7. Posted by toshi   2006年01月15日 23:13
ジウ はなみ 先生。
 今は、『ふつう級でも個別支援級でも違和感のない子』がふえているのだそうです。
 わたしの勤務した学校でも、そういう感は深くしました。
 人的な助けがほしいところですが、教育委員会も努力はしてくれているのですが、なかなか現場の悩みは、解消しませんね。
 大いに思いを交換していきましょう。
8. Posted by toshi   2006年01月15日 23:58
奈々氏 先生。
 初任者もわたしも、こうすればこうなるというのが少し分かってきたように思います。また、表情を見るということもするようになりました。
 「いすに座りなさい。」
と言うのではなくて、
「座りたくないのか。じゃあ、座らないでいいから、そのまま朝の会をやろうか。」
そうすると、かえって座るものなのだということも分かってきました。
 でも、基本はやはり試行錯誤なのです。
9. Posted by toshi   2006年01月16日 00:05
POOHママ 先生。
《本当は、交流ではなく、
一緒にいることが当たり前で、
特別な訓練が必要なときだけ
別内容(または別室で)学ぶのが
望ましいと思います。》
 ほんとうにおっしゃる通りですよね。そうすれば、もっともっと、社会性も養われていくでしょうね。
 人的な保障があればいいのですがね。
 『やってあげる』でなくてという部分は、一つ、『ひけらかさない』ことをほめるという観点が必要なのではないでしょうか。どうしても、『やってあげる』という子は、『ぼくが、ぼくが』と言うものです。

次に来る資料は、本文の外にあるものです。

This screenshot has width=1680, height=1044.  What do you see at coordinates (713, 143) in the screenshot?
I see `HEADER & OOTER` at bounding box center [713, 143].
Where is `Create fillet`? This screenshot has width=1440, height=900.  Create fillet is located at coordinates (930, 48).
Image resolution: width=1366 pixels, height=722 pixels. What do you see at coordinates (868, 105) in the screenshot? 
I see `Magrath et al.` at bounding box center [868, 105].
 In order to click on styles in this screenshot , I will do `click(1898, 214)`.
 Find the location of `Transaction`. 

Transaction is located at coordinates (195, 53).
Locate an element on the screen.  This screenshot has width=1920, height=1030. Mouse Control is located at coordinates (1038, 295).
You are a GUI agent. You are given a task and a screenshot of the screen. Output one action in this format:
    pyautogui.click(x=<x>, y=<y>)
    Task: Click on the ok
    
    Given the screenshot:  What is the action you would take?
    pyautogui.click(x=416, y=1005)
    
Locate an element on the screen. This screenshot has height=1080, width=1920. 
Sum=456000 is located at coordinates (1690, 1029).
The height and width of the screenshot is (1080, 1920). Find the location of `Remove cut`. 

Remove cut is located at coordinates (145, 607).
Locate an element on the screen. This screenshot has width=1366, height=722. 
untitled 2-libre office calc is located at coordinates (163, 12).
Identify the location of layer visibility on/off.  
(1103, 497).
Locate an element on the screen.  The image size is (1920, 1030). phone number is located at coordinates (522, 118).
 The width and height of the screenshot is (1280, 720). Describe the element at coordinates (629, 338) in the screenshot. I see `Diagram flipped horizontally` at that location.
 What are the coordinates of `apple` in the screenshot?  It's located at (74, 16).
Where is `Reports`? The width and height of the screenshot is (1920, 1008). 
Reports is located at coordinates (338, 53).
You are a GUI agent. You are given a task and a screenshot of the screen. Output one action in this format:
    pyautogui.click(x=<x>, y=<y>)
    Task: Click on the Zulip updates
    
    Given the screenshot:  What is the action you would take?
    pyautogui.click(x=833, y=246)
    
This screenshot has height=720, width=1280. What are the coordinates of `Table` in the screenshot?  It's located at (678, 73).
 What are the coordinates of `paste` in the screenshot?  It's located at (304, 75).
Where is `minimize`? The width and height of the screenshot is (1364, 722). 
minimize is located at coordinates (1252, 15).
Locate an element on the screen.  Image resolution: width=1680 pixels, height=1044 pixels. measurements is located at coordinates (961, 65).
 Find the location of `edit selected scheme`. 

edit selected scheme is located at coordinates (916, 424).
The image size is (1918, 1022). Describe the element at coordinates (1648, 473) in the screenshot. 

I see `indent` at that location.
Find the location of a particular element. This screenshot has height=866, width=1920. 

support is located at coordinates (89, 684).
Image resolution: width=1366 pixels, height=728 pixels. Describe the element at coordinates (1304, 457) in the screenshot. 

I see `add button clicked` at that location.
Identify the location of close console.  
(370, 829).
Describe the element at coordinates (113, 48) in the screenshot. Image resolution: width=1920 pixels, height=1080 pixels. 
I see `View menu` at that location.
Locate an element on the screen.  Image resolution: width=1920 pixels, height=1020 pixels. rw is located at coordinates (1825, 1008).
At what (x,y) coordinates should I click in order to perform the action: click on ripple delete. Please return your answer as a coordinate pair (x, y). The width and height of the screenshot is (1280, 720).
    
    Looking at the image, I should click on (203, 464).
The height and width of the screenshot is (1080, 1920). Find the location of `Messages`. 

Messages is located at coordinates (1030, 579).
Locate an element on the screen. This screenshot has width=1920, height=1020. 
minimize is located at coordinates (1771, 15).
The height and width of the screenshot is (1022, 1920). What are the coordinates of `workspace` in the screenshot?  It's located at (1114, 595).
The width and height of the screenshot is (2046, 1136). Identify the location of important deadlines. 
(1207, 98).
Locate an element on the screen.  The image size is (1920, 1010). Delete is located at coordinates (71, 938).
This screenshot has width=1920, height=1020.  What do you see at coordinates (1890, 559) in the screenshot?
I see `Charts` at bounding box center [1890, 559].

10. Posted by toshi   2006年01月16日 00:12
Hidekiさん。
 
 子どもが自然体でいられることが大切。本当にその通りですね。
 あと、教員が何かを言っても、「子どもが自分でやったから」と、思えるような、逆に言えば、「先生に言われたからやった。」という意識にならないような、そんな対応を心がけるということだと思います。
 マリオさんの記録、小学校時代のお話を、読ませていただいています。なかなかコメントが書けなくて申し訳ありません。
11. Posted by まるこ   2006年01月21日 06:01
 私もPOOHママの意見に同感です。交流級の子どもは、個別級の子に対して、どうしてもお客さんという扱いをしているように思います。しかし、それはたまにしかクラスにいないので、子どもたちがそう感じても仕方がないなと私は思います。
 私の個別支援級担当の子は2人とも自閉症傾向にあり、やはり人との付き合いが苦手のようです。だからこそ、出来る限り交流させたいという気持ちが私の中にあります。
 やはり、この子たちにとって個別に学習することももちろん大切ですが、それ以上に学習や生活を通してコミュニケーションのとり方等を、学ぶ場が必要であるなあとつくづく感じます。
 だからこそ、障害を持った子も普通級に入って(逆交流というらしいのですがこの言葉はいまいち…)、支援が必要なときは、個別に対応するという形が望ましいと思いますが(toshi先生ともお話したのですが)、現実問題なかなかむずかしいですよね。(*_*)
12. Posted by toshi   2006年01月21日 17:20
まるこ先生。
 確かに、お客さんのように、扱われているよね。でも、それでも、「Aちゃん。ここだよ。ここ。」って言って、席を示すような子もいるし、かかわりを持とうとする子はいますね。しょっちゅうというわけではないけれど、まあ、長い目で見る必要はありそうです。